— Start Supplied information —
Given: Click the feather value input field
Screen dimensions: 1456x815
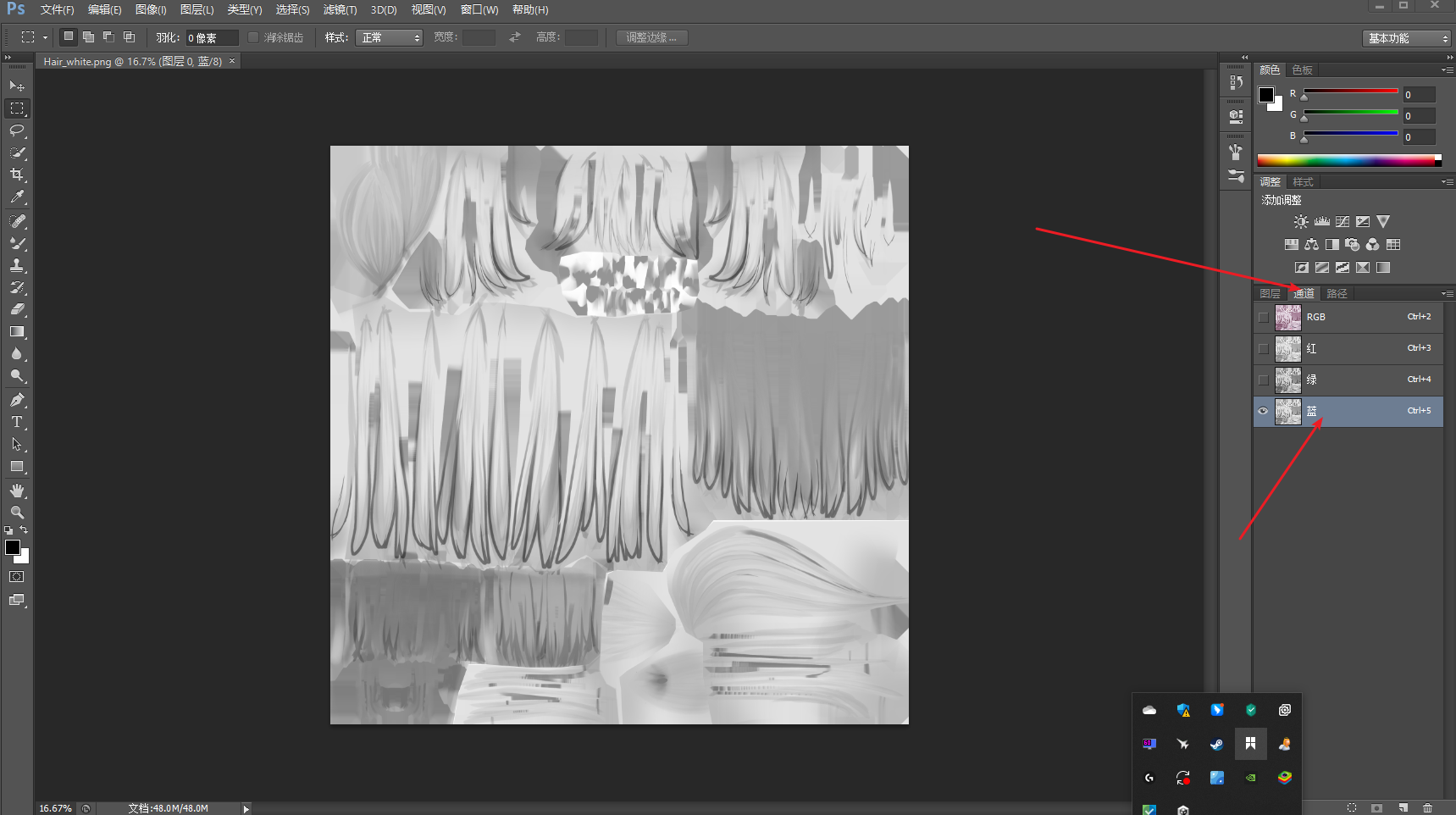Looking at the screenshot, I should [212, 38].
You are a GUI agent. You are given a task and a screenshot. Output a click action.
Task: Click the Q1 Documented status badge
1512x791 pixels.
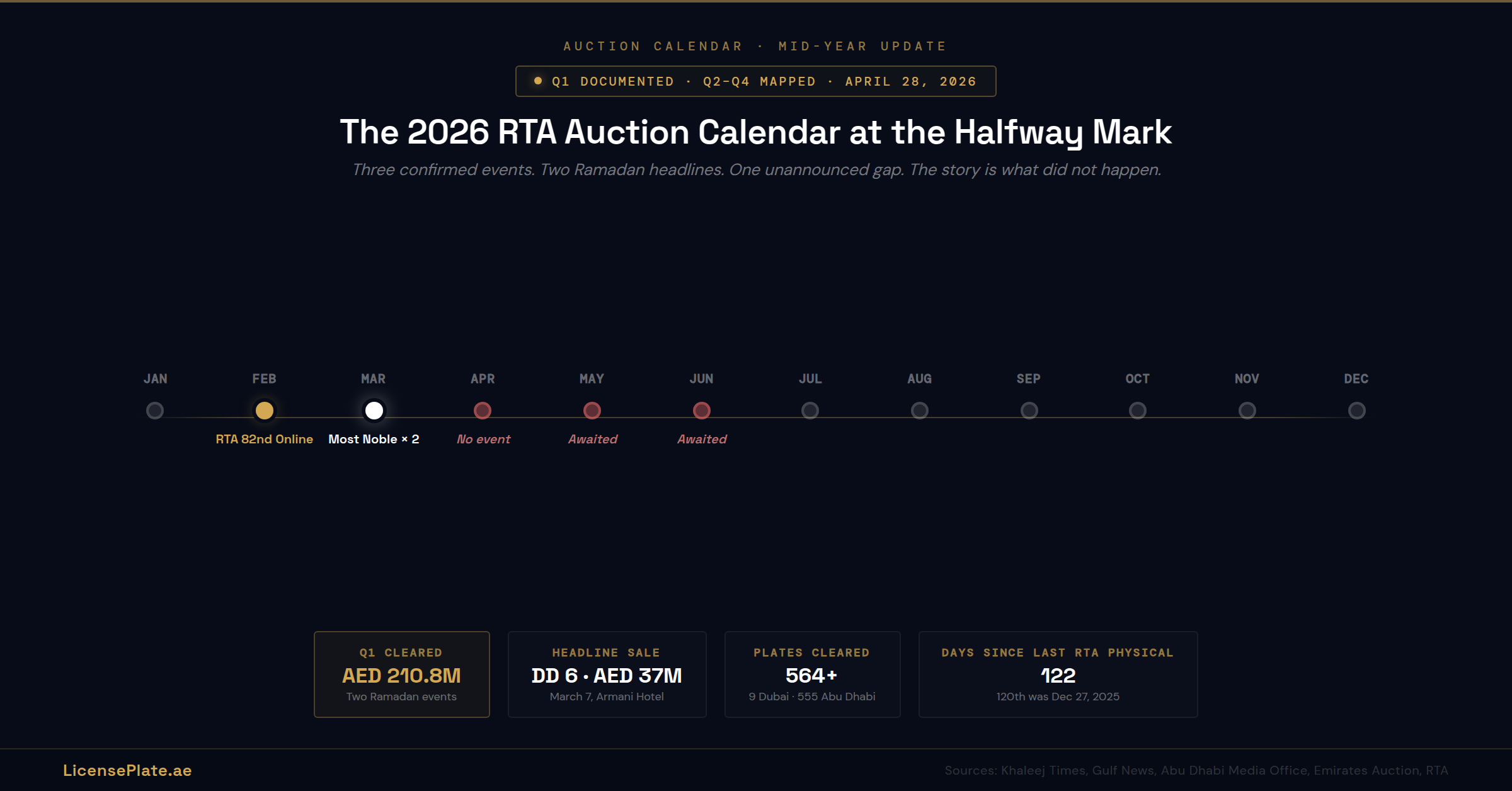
— End Supplied information —
— Start Supplied information —
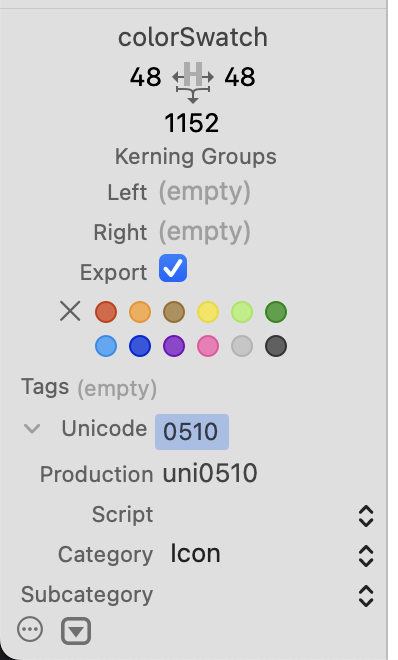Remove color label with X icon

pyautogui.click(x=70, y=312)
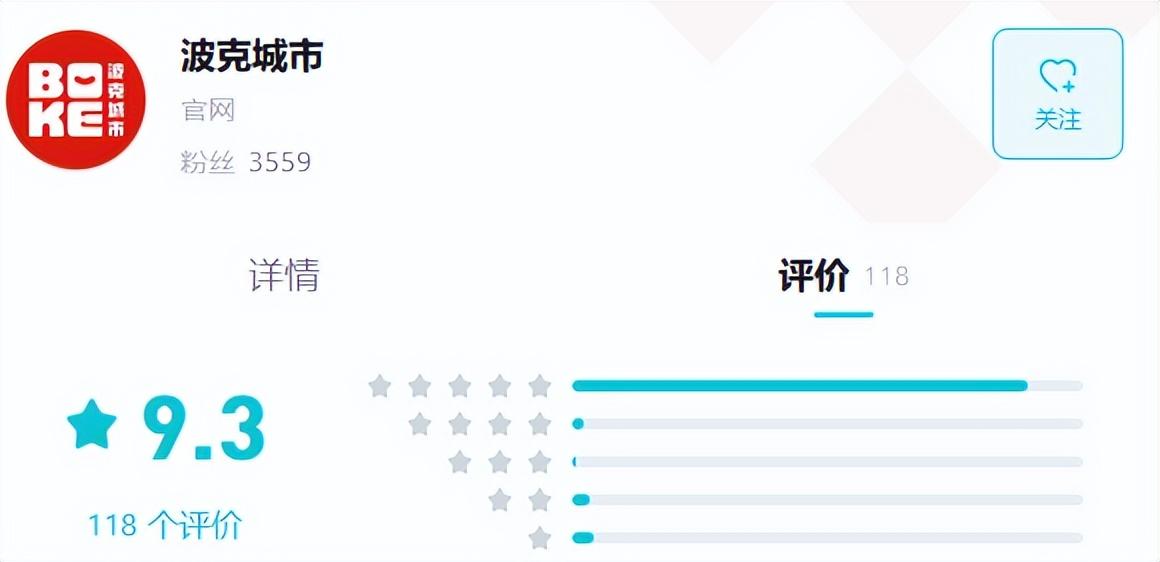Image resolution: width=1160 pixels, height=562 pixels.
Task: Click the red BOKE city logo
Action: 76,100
— End Supplied information —
# [What is asked]
Can you put the lines from the one containing "You are a GUI" through the one containing "1512x791 pixels." into a JSON list of strings, one string per line and blank lines left out?

# [Finished exercise]
[
  "You are a GUI agent. You are given a task and a screenshot. Output a click action.",
  "Task: Click the Q1 Documented status badge",
  "1512x791 pixels."
]